▶ [Your task]: In the entries below, how many lines include "agent"? Reply with the number and nothing more.
(Beginning of Source information)
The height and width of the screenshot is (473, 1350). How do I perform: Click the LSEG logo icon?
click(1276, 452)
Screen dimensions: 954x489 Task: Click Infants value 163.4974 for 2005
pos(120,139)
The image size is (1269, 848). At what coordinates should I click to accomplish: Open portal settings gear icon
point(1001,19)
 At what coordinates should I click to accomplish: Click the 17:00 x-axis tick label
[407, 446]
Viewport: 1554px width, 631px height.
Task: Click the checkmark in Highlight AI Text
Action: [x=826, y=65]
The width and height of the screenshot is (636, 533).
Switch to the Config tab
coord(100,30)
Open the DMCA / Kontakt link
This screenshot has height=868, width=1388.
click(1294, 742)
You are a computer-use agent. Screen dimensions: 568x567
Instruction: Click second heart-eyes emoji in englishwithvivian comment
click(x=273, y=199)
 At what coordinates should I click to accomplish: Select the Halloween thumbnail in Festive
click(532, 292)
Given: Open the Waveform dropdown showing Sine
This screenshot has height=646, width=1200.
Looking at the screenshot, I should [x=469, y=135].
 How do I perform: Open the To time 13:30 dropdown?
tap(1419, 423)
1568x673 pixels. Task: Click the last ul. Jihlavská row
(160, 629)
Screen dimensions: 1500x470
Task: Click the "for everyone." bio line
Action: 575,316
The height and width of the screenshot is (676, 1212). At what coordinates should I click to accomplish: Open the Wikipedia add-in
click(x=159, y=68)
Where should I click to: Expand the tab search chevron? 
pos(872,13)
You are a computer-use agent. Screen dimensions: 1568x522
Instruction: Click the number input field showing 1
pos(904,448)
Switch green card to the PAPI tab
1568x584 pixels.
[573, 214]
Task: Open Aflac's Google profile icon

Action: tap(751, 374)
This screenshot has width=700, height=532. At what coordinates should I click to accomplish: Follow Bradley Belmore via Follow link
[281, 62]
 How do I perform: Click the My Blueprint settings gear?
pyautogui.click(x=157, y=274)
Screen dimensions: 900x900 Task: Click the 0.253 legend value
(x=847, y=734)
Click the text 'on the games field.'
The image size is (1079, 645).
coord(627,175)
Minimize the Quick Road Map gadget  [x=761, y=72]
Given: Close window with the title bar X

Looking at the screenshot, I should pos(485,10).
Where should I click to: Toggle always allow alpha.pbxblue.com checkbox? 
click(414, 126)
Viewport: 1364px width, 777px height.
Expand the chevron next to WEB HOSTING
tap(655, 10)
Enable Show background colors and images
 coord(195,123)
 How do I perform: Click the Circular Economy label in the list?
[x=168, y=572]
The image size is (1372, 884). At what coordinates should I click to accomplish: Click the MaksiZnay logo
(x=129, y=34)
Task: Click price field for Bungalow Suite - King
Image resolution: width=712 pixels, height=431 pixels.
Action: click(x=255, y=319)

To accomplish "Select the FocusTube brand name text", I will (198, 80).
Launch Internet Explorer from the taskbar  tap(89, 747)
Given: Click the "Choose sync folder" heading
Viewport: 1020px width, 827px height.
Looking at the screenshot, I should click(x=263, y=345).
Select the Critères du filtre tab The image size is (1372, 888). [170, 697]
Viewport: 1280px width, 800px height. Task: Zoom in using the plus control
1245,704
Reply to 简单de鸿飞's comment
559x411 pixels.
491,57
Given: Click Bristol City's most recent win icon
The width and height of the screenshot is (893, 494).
(End of Source information)
▶ [Task response]: 2